Aufgabenliste:
a - Beantworte die folgenden Fragen zum Textblock.
(i) An welchem Datum ist der Textblock erschienen?
(ii) In welchem Jahr schloss Anton Bieber sein Journalismusstudium ab?
(iii) Wie alt ist Anton Bieber laut dem Textblock?
b - Bearbeite den Textblock von "4. November 2013" bis "Chef-Praktikant des Auslandressorts.", und ersetze dabei "Chef-Praktikant" durch "Ober-Praktikant".
c - Nenne alle verschiedenen Zahlen, die im Textblock in Ziffern geschrieben stehen.
==== Textblock ====
Schock für Jungjournalisten: Nach 14 Praktika folgt Festanstellung

4. November 2013 | Von | Kategorie: Medien, Schweiz
Ein Bild aus glücklicheren Zeiten. Anton Bieber als Chef-Praktikant des Auslandsressorts.

Ein Bild aus glücklicheren Zeiten. Anton Bieber als Chef-Praktikant des Auslandressorts.

Winterthur (den) – Bis vor wenigen Tagen war Anton Bieber ein glücklicher Dauerpraktikant bei einer Schweizer Lokalzeitung.  Der 35-Jährige, der 2007 sein Journalismusstudium abschloss, durfte sein Wissen sogar an jüngere Kollegen weitergeben: «Weil ich bereits in meinem 14. Praktikum und somit dienstältester Praktikant war, hatte ich die Verantwortung über die anderen Praktikanten im Auslandressort», so Bieber.
==== Quellenmaterial ====
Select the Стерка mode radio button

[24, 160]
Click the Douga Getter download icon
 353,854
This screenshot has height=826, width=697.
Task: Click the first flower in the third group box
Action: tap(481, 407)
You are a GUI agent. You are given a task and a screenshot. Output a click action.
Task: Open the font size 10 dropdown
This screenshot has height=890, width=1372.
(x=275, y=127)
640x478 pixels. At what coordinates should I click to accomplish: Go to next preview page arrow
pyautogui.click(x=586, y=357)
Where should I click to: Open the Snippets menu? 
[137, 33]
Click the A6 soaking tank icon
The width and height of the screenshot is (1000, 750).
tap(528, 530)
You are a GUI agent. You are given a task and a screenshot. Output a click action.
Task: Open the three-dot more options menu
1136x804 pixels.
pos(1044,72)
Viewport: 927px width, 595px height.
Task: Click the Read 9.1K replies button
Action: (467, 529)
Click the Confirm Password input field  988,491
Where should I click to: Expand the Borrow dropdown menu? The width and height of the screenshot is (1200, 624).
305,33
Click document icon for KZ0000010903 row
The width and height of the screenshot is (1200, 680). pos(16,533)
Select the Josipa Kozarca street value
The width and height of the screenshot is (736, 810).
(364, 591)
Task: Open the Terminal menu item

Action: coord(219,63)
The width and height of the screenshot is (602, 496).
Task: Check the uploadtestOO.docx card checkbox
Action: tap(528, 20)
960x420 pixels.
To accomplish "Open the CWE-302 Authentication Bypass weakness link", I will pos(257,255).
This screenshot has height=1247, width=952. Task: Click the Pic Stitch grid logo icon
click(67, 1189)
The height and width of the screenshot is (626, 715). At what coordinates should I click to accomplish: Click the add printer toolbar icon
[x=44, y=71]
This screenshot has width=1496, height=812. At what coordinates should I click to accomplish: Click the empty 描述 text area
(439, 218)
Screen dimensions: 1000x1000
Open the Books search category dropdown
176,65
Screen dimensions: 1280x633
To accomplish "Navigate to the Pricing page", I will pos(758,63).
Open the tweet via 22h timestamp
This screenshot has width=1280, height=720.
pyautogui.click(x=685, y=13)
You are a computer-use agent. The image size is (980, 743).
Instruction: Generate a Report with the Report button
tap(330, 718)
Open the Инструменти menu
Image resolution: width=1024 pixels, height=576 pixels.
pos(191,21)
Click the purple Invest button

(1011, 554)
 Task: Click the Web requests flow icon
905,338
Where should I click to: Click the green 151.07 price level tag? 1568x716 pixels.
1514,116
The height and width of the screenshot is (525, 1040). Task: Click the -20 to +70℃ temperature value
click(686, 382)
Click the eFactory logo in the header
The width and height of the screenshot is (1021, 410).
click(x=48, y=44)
====
Ergebnisse je Aufgabe:
a -
(i) 4. November 2013
(ii) 2007
(iii) 35 Jahre

b -
4. November 2013 | Von | Kategorie: Medien, Schweiz
Ein Bild aus glücklicheren Zeiten. Anton Bieber als Ober-Praktikant des Auslandsressorts.

Ein Bild aus glücklicheren Zeiten. Anton Bieber als Ober-Praktikant des Auslandressorts.

c - 14, 4, 2013, 35, 2007